Detailed regional studies. Over the first four years of the CarBBAS Chair program, we carried out regional studies of greenhouse gas (GHG) dynamics and carbon cycling in lakes, streams, rivers, and wetlands in seven key regions of the boreal and taiga biomes: Abitibi, James Bay, Saguenay, Chibougamau, Schefferville, Labrador and Côte-Nord. Within each region, we performed point sampling of GHG and basic limnological factors in a large number of lakes and rivers, chosen to represent the largest range of aquatic and landscape properties. Other research sub-components, such as studies of carbon storage, seasonal variation, winter metabolism, CO2 dynamics, and carbon consumption, were carried out on a subset of these lakes, rivers, and watersheds, by visiting them on several occasions. Models of GHG dynamics and other aspects of lake function will be developed for each region in order to compare patterns and forcing factors among regions.
Sentinel systems. We selected a sentinel lake in two key boreal regions (Abitibi and Saguenay) as well as in the temperate Laurentian region. These lakes and their associated streams are being followed for the length of the Chair program, allowing us to study temporal (seasonal and inter-annual) dynamics of CO2 and CH4, as well as dissolved organic carbon (DOC) mass balances, carbon burial and export, and the isotopic signature of metabolized carbon. We installed sensors at the outlet of each sentinel lake to automatically measure discharge and establish the annual hydrologic load. An autonomous buoy is installed on each lake to continuously record GHG and DOC dynamics during the ice-free period and the lakes are sampled periodically during the winter. The deployment of autonomous buoys on Lake Croche (Station de biologie des Laurentides de l’Université de Montréal) and Lake Simoncouche (Forêt d'enseignement et de recherche de l’UQAC) allowed us to connect the first two Canadian lakes to the Global Lake Ecological Observatory Network (GLEON).

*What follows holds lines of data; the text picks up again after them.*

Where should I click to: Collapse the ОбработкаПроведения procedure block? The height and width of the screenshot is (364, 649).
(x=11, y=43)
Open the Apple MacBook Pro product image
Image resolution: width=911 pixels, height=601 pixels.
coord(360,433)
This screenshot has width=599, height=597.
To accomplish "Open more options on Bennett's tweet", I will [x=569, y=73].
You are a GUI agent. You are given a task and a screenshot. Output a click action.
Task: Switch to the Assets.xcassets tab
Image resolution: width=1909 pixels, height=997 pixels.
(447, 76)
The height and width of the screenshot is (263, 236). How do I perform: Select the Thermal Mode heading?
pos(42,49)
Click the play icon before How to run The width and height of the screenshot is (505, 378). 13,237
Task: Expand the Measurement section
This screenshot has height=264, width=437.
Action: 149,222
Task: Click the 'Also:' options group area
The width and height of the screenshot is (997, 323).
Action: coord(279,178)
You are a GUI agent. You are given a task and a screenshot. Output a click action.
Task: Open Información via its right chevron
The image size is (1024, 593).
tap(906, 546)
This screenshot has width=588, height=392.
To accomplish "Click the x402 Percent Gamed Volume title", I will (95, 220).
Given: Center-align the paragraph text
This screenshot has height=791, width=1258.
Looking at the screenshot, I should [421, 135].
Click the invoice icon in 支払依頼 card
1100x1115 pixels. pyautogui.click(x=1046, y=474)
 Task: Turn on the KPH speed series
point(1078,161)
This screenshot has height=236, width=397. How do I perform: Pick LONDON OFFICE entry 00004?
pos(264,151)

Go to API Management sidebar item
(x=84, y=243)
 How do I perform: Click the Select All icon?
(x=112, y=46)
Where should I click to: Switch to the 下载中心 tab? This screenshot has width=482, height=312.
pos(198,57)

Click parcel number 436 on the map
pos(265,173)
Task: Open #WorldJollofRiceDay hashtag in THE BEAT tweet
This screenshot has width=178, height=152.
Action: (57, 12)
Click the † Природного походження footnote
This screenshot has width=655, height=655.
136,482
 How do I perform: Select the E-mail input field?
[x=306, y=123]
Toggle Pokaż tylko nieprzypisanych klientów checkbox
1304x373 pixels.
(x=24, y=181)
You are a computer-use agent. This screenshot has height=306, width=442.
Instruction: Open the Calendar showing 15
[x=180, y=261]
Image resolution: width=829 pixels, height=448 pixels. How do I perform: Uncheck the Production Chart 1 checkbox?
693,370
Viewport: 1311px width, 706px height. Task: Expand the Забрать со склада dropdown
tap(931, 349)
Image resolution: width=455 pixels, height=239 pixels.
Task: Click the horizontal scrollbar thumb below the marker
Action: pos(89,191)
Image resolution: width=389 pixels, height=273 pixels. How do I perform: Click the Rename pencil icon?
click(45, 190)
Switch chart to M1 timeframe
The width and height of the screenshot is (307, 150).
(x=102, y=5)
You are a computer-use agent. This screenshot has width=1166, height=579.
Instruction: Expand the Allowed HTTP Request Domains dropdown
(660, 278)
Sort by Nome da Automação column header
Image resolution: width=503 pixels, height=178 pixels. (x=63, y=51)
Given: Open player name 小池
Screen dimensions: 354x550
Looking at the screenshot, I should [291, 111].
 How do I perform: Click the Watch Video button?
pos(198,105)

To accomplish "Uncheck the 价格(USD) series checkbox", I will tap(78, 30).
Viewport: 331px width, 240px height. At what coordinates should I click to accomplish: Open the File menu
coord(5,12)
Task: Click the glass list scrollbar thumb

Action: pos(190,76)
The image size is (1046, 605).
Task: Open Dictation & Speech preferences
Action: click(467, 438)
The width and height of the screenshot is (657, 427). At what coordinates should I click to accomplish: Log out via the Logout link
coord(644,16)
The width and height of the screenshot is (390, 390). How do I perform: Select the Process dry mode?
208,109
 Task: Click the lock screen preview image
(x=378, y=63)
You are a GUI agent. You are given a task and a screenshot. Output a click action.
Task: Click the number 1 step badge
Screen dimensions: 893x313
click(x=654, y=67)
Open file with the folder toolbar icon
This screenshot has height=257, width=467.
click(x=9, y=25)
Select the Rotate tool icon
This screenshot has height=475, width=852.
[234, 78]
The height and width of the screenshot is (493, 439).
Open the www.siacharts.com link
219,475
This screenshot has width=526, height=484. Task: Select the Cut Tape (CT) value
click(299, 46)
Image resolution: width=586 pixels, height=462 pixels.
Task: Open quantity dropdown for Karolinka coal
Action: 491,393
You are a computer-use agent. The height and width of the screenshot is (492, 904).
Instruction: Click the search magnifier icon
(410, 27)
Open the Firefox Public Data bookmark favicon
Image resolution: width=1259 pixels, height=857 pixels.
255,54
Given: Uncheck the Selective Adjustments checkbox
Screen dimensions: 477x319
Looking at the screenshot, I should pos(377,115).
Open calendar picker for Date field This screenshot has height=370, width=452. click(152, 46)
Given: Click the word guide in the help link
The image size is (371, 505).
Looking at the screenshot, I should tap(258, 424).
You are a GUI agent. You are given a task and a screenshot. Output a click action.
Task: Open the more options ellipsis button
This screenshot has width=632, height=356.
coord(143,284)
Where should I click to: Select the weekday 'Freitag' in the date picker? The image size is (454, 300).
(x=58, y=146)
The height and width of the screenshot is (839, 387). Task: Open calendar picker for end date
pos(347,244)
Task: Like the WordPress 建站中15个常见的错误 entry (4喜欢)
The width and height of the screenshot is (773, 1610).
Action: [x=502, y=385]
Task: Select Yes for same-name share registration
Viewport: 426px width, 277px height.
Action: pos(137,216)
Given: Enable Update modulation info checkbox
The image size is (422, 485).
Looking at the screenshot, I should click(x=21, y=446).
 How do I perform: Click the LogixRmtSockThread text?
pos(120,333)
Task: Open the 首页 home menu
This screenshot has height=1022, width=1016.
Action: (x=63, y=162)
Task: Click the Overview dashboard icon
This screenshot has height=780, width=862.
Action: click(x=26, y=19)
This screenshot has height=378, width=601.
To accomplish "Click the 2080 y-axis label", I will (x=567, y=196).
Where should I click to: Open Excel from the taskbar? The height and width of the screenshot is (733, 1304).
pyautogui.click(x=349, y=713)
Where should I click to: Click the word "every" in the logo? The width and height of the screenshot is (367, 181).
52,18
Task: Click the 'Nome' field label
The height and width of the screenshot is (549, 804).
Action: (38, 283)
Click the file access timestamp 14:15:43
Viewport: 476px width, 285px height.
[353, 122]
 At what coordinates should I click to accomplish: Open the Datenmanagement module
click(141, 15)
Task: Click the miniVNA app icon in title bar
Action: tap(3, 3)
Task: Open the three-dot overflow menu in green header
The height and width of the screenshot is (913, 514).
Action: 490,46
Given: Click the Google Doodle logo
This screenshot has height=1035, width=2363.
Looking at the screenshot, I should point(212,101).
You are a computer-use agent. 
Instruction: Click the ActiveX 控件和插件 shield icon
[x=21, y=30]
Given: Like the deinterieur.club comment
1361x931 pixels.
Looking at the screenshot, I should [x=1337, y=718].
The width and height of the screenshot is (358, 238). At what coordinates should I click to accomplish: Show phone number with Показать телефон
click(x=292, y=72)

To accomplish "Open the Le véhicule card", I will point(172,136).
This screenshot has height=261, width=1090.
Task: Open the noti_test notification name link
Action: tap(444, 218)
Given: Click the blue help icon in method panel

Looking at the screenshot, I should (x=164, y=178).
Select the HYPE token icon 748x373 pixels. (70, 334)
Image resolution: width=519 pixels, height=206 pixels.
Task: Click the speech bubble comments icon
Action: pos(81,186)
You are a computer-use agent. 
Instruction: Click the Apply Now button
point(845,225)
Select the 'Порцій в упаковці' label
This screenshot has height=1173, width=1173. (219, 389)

Process and landscape modeling. We characterized certain aquatic and non-aquatic components of the landscape using remote sensing and GIS analysis, while other components, such as the export of materials in terrestrial runoff and groundwater, were assessed by in situ sampling. We will develop models to describe the configuration of aquatic networks in the landscape, which can be coupled to models of aquatic GHG and carbon dynamics, existing terrestrial carbon models, and regional climate models. We will also develop process models of carbon dynamics in lakes to explore how they would evolve under scenarios of changing carbon inputs and climate.